Are we sure this is marked ‘Resolved’? Looking at hits on port 37/udp from 10 minutes of monitoring:

   15 kabeltex.nl
  16 cambrium.nl
  16 tele2.se
  16 xs4all.space
  17 upc.nl
  28 t-mobile.pl
  32 breedbandhelmond.nl
  46 zeelandnet.nl
  48 demon.nl
  48 vodafone-ip.de
  65 t-ipconnect.de
  66 scarlet.be
  96 chello.nl
 160 online.nl
 161 solcon.nl
 180 versatel.nl
 188 telfortglasvezel.nl
 285 caiway.nl
 308 prioritytelecom.net
 467 glasoperator.nl
 467 ziggo.nl
 492 telfort.nl
 545 xs4all.nl
1440 kpn.net
7490 hetnet.nl
12030 planet.nl
15670 direct-adsl.nl

If I am not mistaken the big-numbers are all KPN based subscriptions.

I was just switched to the Dutch pool, as I was mistakenly added to the US pool because of the origin of my IP address. I can confirm this is still a thing. I started searching because right after the switch I suddenly received all this traffic on port 37 and found this post. Are these all powerlineadapters sold by KPN that haven’t had a reboot since 2019? That’s crazy.

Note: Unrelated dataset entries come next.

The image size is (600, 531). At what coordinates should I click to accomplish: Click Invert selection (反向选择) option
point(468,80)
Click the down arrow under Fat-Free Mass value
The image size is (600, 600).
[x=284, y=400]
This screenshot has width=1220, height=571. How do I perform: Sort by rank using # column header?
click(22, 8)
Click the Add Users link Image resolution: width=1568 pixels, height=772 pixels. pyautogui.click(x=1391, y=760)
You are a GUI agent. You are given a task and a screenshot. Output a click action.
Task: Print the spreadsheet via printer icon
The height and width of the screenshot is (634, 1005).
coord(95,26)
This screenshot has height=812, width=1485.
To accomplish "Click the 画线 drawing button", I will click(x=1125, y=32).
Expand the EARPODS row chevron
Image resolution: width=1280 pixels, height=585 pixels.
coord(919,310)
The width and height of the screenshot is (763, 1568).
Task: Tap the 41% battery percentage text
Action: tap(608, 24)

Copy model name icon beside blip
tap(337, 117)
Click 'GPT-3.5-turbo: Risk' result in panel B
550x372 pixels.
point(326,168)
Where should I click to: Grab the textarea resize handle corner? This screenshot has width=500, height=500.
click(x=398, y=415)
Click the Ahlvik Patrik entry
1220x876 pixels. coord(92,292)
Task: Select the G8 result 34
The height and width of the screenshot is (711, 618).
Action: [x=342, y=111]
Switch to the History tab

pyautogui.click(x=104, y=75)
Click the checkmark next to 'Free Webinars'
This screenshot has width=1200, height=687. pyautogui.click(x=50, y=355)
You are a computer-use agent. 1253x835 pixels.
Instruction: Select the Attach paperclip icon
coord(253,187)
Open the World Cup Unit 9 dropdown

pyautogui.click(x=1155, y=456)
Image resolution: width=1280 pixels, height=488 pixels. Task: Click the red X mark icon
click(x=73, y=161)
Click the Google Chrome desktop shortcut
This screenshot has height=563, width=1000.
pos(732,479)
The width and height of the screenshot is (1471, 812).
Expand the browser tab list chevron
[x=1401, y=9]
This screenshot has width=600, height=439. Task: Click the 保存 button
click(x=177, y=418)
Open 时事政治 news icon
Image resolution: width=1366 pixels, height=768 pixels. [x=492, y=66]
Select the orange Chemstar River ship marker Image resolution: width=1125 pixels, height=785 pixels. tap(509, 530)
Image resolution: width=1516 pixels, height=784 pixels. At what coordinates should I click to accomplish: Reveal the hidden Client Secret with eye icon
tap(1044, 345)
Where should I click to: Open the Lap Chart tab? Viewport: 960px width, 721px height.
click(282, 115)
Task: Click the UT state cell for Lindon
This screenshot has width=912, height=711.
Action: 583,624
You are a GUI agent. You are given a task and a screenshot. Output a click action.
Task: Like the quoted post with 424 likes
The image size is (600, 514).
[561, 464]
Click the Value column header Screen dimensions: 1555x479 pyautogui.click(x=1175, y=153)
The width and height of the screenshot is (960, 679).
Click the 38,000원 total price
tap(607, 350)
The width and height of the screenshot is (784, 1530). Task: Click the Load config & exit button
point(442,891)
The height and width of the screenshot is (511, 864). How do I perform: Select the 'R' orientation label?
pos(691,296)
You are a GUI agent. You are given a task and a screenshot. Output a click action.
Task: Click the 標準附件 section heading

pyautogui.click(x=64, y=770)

Can’t we solve this with a nationwide blackout ;).

It’s still not “fixed”
There are many many IPs who are knocking on UDP 37 on my server in amsterdam which looks like a DDos…

From what I see, it’s a virus attacking or old systems using the Time Protocol that shouldn’t be used anymore.

I wouldn’t care to much about it and simply drop them in your firewall.